O MEDO QUE NOS CONSOME

O MEDO QUE NOS CONSOME

(O Boca do Inferno – de dentro da boca dela)

 O medo é a praga que ataca a parreira, contamina a seiva e corrói minuto a minuto a raiz, até que a árvore perca a força, fique oca e caia de velha. O medo cultiva a morte, torna podres os corpos, os pés não de sustentam sobre sustos e sucatas de emoções. O medo é um rato, vem sorrateiro, rastejando-se célere para fora do tronco.  

O medo é traça, planta-se no corpo na vítima devagar, nos olhos devagar, na boca devagar, na cabeça de vagar e vaga pelas interjeições, os adjetivos, pontos e reticências, as mãos suando frio. Febre. O coração na garganta. Desespero.

O medo é a serpente com olhar de topázio, que atrai a vítima de forma brutal: sua boca de vampiro, com garras estourando as gengivas. Seu veneno cria dor na alma, torpor no corpo, pressão nas veias, ilusões na mente, fantasmas na cara dos olhos, estrangula nossos corpos e sonhos. Seu rabo de chocalho nos avisa do bote inevitável, da morte inevitável.

O medo se nutre da indefinição de quem é o inimigo, o inimigo nas esquinas, nas sombras, no preconceito. O inimigo está à espreita em qualquer lugar, a qualquer hora, com sua força de leão e rugido de bomba. A fúria do dedo e do cano escarram a morte. O medo rasga a carne, expõe as vísceras, faz a autópsia ainda viva das nossas posses e das nossas ambições. O medo da pobre faz do homem reles sabujo.

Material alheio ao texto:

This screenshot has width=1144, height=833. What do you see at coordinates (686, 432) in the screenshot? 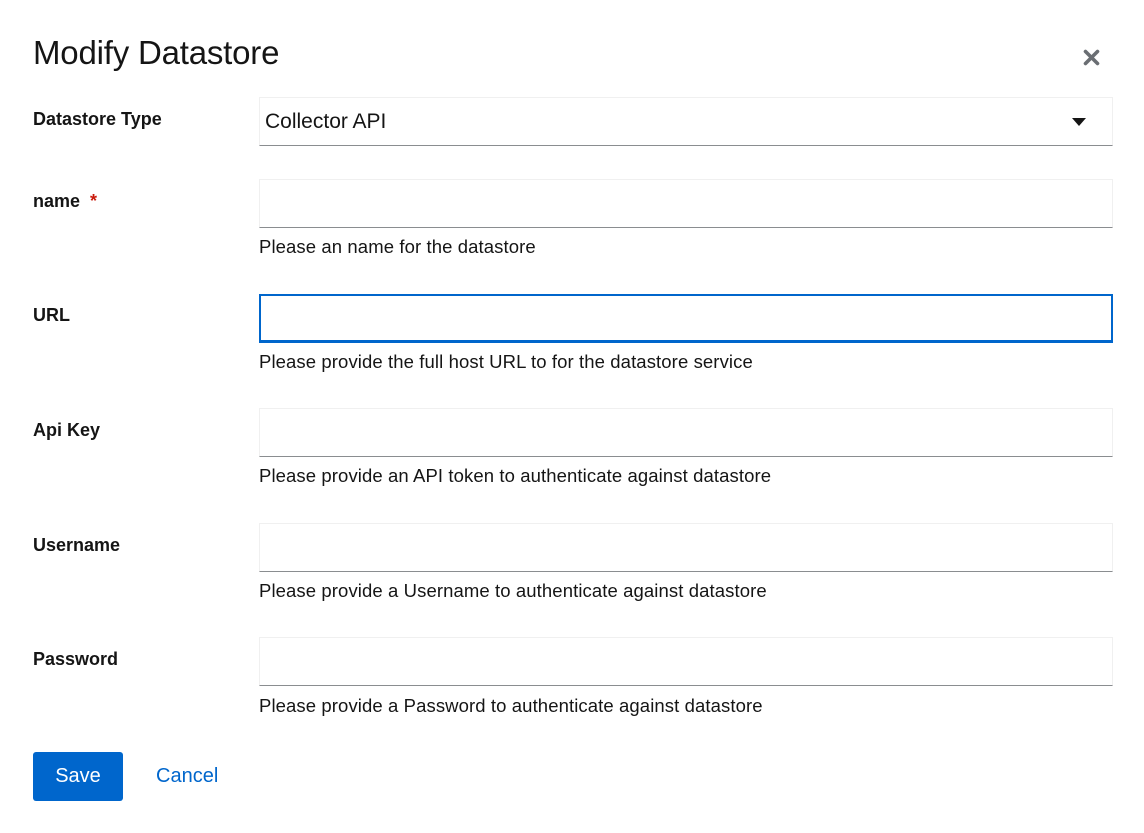
I see `api-key-input` at bounding box center [686, 432].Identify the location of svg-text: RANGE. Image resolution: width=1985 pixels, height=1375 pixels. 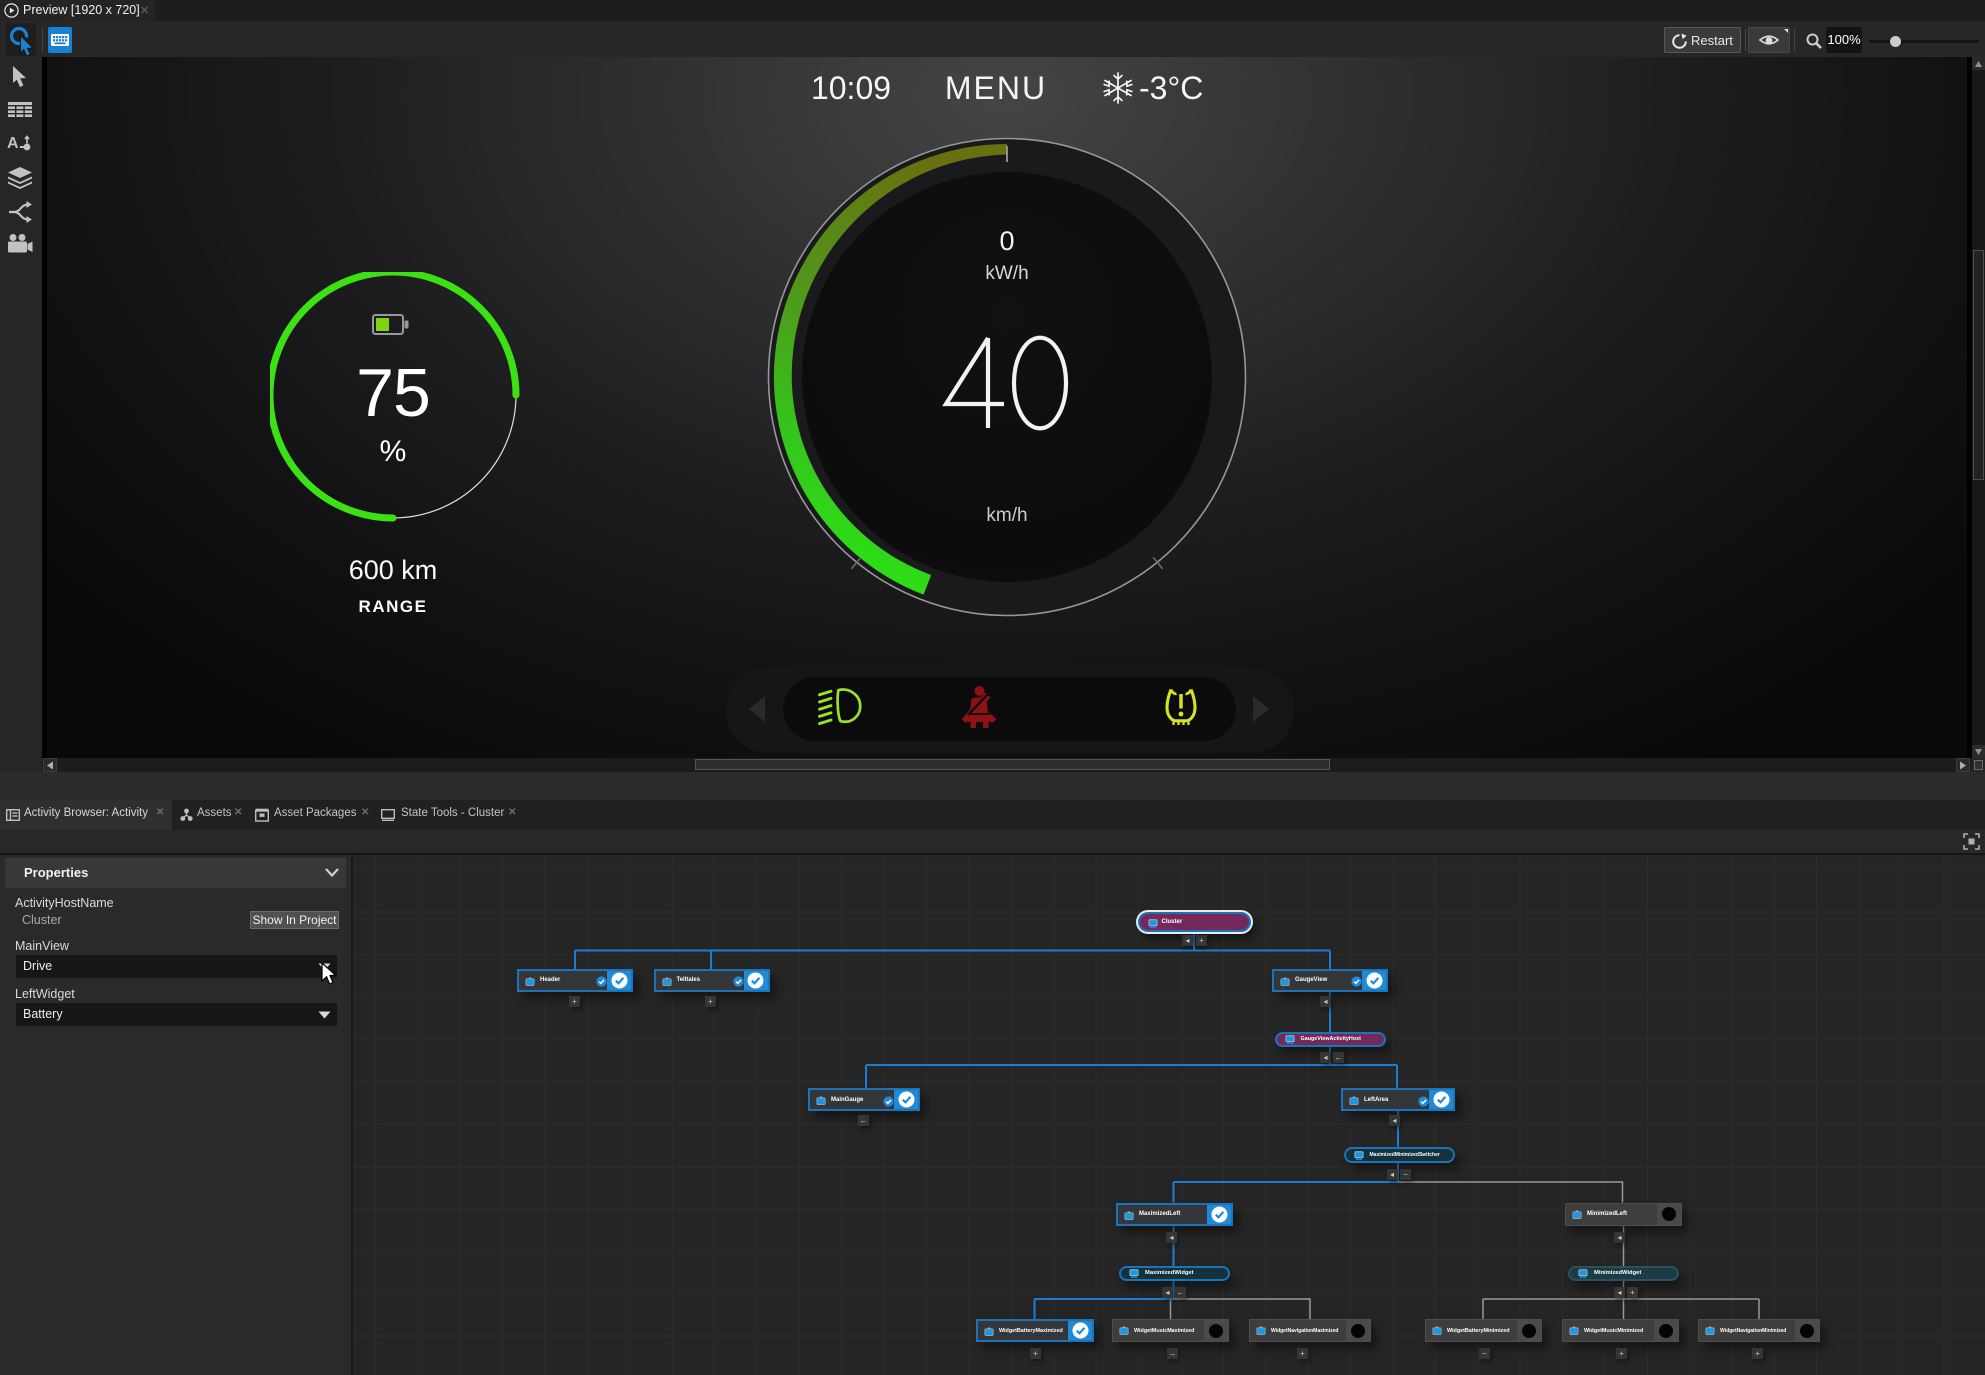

Quantos e tantos indivíduos viram o sangue se esvair por culpa de uma bala perdida com endereço certo? E quantos morreram por culpa da fuga para a direção errada? Quantos sugadores e devoradores não fazem alianças para se alimentarem das inseguranças dos prevenidos, segurando suas vidas dentro de seus celulares? Quantos não morreram correndo das possibilidades de levar um tiro nas costas, segurando suas pistolas, como se segurassem a coragem que se esvai.

Os ricos não têm medo e sim medos: medo da cadeia, medo da exposição das suas falcatruas, medo de não chegarem a lugar algum. O capital roubado dos tolos dos quais se alimentam os leva às igrejas, acordo com Deus para não para o mesmo inferno de quem usurpam. Todos os poderosos têm esqueletos dentro do armário e, pior, eles falam, às vezes berram. E nós? Também temos os nossos? Claro, só que os nossos sussurram, às vezes roucos às vezes gagos.

O medo não é maniqueísta: o bem em um pugilato contra o mal. A fascista maldade incentiva a luta, tanto quanto a fé cega, cria a acomodação. O mal é dialético. A maioria das artes foram criadas por seres que tinham medo: ou de perder a pessoa amada, ou a possível lucidez ou a capacidade de sobreviver aos exemplos. O poeta escreve com medo sobre o medo; o artista das cores pinta o medo; o músico canta o medo o cinema traduz o medo.

Vivemos na civilização do medo. Medo de nos doarmos... nos entregarmos... nos descobrirmos... nos querermos... amar sem barreiras... sermos espontâneos... podermos sair de casa sem colocarmos cadeados nas bolsas, nas portas, na coleira do cachorro. Medo de sermos dispensados pelo patrão ou pela pessoa amada...de nos tornarmos insignificantes...de nos tornarmos monstruosos... de não sermos nada.

A cidade tem esquinas e pontos de ônibus. O bandido está à espreita à meia-noite, ao meio-dia. Na rua com cheiro de mijo ou na avenida com bafo de escapamento. Todo mundo tem medo de que o mundo acabe, todo mundo diz que ninguém faz nada, mas também não faz nada, passa a vida em súplica. O bandido tem medo de que os políticos cumpram suas promessas: pobre não rouba de pobre, miséria não se divide para dois.